“In a race that looks like a procession, everything came down to strategy and management of stops”, judge Cyril Abiteboul

The paddock will long remember Monaco 2022. With a start in the rain, upset strategies, and interruptions, the Grand Prix was lively for the whole grid. The former boss of the Renault team, Cyril Abiteboul, returns for franceinfo: sport on the course of the event, the consequences of the rain, and the unexpected victory of Sergio Pérez.

Franceinfo: sport: did the arrival of the rain change everything before the start?

Cyril Abiteboul: Indeed, the rain was announced and was there. In Monaco, it’s very hilly, you never know if it’s going to come down from the mountains, and especially at what speed. I think there were good decisions taken by the race management, to stop immediately, not to insist, and then to take advantage of the thinning. Except for Latifi [sorti de piste derrière la voiture de sécurité]the rain itself didn’t change much in the starting order, it was a bit later that things picked up speed.

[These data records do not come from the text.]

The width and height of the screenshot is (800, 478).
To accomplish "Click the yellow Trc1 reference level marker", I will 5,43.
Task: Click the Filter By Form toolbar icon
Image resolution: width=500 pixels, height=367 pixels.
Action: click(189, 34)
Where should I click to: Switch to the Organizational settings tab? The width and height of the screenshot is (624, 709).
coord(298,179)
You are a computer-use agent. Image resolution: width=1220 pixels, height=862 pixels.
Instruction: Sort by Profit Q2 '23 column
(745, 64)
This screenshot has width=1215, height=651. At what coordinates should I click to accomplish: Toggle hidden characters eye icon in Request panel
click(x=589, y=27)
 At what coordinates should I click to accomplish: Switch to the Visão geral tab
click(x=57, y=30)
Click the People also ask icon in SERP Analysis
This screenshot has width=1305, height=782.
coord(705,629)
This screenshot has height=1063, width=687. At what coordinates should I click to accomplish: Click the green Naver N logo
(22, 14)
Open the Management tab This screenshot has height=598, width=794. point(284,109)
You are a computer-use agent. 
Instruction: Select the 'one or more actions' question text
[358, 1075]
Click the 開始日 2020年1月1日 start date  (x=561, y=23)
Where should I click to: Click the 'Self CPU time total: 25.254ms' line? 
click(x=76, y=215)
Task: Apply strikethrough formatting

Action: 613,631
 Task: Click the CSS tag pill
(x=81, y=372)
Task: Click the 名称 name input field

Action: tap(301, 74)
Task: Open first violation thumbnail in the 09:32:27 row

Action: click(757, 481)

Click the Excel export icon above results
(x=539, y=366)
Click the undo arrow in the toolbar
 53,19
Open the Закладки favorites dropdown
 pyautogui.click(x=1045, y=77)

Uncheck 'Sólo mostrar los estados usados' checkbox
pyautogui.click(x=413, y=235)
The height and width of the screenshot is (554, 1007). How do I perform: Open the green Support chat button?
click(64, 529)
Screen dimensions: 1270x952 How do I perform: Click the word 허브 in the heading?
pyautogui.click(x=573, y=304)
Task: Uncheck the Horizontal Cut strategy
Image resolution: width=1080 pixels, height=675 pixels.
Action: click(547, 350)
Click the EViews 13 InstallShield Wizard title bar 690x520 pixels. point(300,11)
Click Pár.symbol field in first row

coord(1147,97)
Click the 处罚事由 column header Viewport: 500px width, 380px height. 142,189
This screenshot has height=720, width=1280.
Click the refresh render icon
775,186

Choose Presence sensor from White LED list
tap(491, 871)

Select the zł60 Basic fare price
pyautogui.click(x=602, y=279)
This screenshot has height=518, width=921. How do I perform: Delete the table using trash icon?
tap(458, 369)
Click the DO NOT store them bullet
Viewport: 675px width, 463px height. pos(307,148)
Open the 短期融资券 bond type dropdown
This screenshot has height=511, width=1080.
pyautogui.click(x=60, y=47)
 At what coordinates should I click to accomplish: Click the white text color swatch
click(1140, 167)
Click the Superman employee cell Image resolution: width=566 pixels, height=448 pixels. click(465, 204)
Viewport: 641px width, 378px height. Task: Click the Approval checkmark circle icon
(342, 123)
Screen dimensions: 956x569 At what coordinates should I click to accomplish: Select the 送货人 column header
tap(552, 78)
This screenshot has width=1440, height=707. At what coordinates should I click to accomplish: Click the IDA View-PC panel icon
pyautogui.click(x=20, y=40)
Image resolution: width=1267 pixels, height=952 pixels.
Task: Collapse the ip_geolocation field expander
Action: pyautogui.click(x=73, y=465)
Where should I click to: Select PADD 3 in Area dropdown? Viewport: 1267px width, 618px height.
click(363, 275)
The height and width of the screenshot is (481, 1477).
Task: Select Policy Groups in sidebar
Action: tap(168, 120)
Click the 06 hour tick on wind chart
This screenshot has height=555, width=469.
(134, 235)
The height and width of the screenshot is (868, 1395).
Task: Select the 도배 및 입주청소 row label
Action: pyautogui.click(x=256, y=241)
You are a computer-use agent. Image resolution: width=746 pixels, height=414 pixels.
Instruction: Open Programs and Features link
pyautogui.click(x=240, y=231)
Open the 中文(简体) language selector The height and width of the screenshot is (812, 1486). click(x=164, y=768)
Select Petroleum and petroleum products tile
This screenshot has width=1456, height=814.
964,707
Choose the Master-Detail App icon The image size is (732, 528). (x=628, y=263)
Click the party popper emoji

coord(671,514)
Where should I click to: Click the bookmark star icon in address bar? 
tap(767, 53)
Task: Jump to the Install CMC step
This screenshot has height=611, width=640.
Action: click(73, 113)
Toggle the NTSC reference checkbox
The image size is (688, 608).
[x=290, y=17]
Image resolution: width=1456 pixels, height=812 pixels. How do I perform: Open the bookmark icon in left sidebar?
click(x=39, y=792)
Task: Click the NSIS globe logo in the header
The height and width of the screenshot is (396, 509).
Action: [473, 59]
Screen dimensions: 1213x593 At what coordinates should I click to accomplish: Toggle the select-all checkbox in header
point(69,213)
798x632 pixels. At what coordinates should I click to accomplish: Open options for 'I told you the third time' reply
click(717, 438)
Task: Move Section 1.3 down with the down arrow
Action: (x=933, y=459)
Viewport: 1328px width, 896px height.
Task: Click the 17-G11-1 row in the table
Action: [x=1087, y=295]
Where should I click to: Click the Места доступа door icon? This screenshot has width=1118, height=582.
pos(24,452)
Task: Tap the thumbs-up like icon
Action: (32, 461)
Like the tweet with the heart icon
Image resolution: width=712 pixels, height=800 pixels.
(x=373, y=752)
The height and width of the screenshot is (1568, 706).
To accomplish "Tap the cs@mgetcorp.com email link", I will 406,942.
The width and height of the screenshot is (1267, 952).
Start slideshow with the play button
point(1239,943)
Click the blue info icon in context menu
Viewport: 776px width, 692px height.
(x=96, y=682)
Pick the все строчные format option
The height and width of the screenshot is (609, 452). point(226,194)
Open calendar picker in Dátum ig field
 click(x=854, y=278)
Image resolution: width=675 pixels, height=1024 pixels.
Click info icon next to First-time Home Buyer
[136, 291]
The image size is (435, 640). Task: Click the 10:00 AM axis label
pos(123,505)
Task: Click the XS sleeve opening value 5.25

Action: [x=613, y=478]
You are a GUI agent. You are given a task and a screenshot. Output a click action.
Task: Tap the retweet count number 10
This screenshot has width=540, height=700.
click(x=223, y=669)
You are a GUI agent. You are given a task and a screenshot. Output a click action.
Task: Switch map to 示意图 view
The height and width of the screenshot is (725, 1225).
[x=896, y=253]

How exactly did the rain shift the pit re-entry and tire change strategies? How did it influence the rest of the race?

What I remember above all is that for the first time we had a Monaco Grand Prix with a certain form of elasticity. Teams could afford not to be on the right tire at the right time because the cars were having such a hard time overtaking that the positions were fixed. We saw him again at the end of the race, in the lead, between Red Bull who chose the medium tires and Ferrari who chose the hard tyres, but without affecting the positions at the finish.

How do you judge this Grand Prix, the first in Monaco since the new regulations, at the heart of the debates on the spectacle offered by the track?

We see the limit of this new regulation, where the cars have been designed to encourage overtaking in high-speed corners, and to tighten the gaps. In a way it works, the first four finished in a pocket handkerchief, even if I note a gap with the pursuers [George Russell est arrivé à 11 secondes du leader]. On the other hand, they did not succeed in surpassing themselves. There was no change in the hierarchy. This shows that Monaco, perhaps even more than before, offers both an always unexpected spectacle, with crashes, errors, but also a race that looks like a procession. Everything was played in a very intellectual way, at the time of the strategies, with the management of the stops and the traffic.

This rather crazy Grand Prix gave a fine third victory for Pérez, who was not necessarily the most anticipated at the start…

That’s it, and that’s why Monaco always represents two sides of the same coin. We say to ourselves that nothing is happening, that there are no overruns. There, I don’t think there were a lot of overtaking on the track. But in the end, it always gives surprises, and sometimes an unexpected winner. I’m very happy for Pérez, he’s an extraordinary driver, who has the ability not to make mistakes, to defend very cleanly. This is what he did in the last laps when his tires were more damaged than those of his pursuers. This gives a nice result at the end.

And what do you remember from Charles Leclerc’s race, still unhappy at home?

Monaco also has the particularity of making certain drivers wait before crowning them winners. This is still the case with Leclerc, who started on pole, with the best car, the local stage, and three or four last bad Grands Prix to forget. We really expected it to be his year, and yet it didn’t. It doesn’t take much, probably an under-optimized strategic decision by Ferrari, but passed for others who made the same choice.